Inside the Ravens with Aaron Wilson

Saturday, September 19, 2009

Vincent Jackson is a beast!


All-Pro tight end Antonio Gates isn’t the only formidable weapon in the San Diego Chargers’ arsenal. The Baltimore Ravens also have to account for imposing Chargers wide receiver Vincent Jackson on Sunday at Qualcomm Stadium.Jackson represents a challenge with his uncommon blend of size at 6-foot-5, 230 pounds and 4.4 speed in the 40-yard dash.

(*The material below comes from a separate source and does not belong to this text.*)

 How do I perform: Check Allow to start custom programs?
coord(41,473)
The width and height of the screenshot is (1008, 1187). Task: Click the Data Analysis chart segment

"He’s a big receiver who can run and he’s always been a tough matchup for cornerbacks, especially the smaller corners," Ravens cornerback Fabian Washington said. "There’s always things you can do to make those matchups favorable. They’re going to do what they think they can do best, and we’re going to do what we think we can do best."

Jackson caught five passes for 56 yards, including an acrobatic touchdown catch, in the opening game against the Oakland Raiders. For his career, he has registered 135 receptions for 2,289 yards and 17 touchdowns. Last season, he caught a career-high 59 passes for 1,098 yards and seven touchdowns.And his size tends to create mismatches outside. So, the Ravens will need to generate a pass rush to disrupt Chargers quarterback Philip Rivers’ timing.

"It’s going to come down to technique," defensive coordinator Greg Mattison said. "Poor corners, people think it’s them. You’ve got to pressure. They can only do that for so long. Our defensive line and our linebackers feel that same kind of responsibility."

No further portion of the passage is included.